## EXTRACT
**********

Fit distribution to given frequency values in R

Question

I have frequency values changing with the time (x axis units), as presented on the picture below. After some normalization these values may be seen as data points of a density function for some distribution.

Q: Assuming that these frequency points are from Weibull distribution T, how can I fit best Weibull density function to the points so as to infer the distribution T parameters from it?

sample <- c(7787,3056,2359,1759,1819,1189,1077,1080,985,622,648,518,
            611,1037,727,489,432,371,1125,69,595,624)

plot(1:length(sample), sample, type = "l")
points(1:length(sample), sample)

enter image description here

Update. To prevent from being misunderstood, I would like to add little more explanation. By saying I have frequency values changing with the time (x axis units) I mean I have data which says that I have:

7787 realizations of value 1
3056 realizations of value 2
2359 realizations of value 3 ... etc.

Some way towards my goal (incorrect one, as I think) would be to create a set of these realizations:

# Loop to simulate values 
set.values <- c()
for(i in 1:length(sample)){
  set.values <<- c(set.values, rep(i, times = sample[i]))
}

hist(set.values)
lines(1:length(sample), sample)
points(1:length(sample), sample)

enter image description here

and use fitdistr on the set.values:

f2 <- fitdistr(set.values, 'weibull')
f2

Why I think it is incorrect way and why I am looking for a better solution in R?

in the distribution fitting approach presented above it is assumed that set.values is a complete set of my realisations from the distribution T
in my original question I know the points from the first part of the density curve - I do not know its tail and I want to estimate the tail (and the whole density function)

**********

[Stored items]
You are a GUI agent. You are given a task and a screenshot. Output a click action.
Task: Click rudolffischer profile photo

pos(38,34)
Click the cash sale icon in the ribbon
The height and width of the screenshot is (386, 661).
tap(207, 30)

**********

## TO BE DONE
(1) Reproduce the Weibull fitting question word for word, everything from "f2 <- fitdistr(set.values, 'weibull')" down to "whole density function)".
(2) Using the Weibull fitting question, decide whether each statement agrees with it, answering yes or no and quoting the words that settle it: (a) The asker believes that building set.values and running fitdistr on it is the correct approach. (b) According to the data, value 2 has 3056 realizations. (c) The asker knows the tail of the density curve.
You won't need the records for any of this.

## ANSWERS TO THE PROBLEMS
(1)
f2 <- fitdistr(set.values, 'weibull')
f2

Why I think it is incorrect way and why I am looking for a better solution in R?

in the distribution fitting approach presented above it is assumed that set.values is a complete set of my realisations from the distribution T
in my original question I know the points from the first part of the density curve - I do not know its tail and I want to estimate the tail (and the whole density function)

(2)
(a) No: "Some way towards my goal (incorrect one, as I think)"
(b) Yes: "3056 realizations of value 2"
(c) No: "I do not know its tail"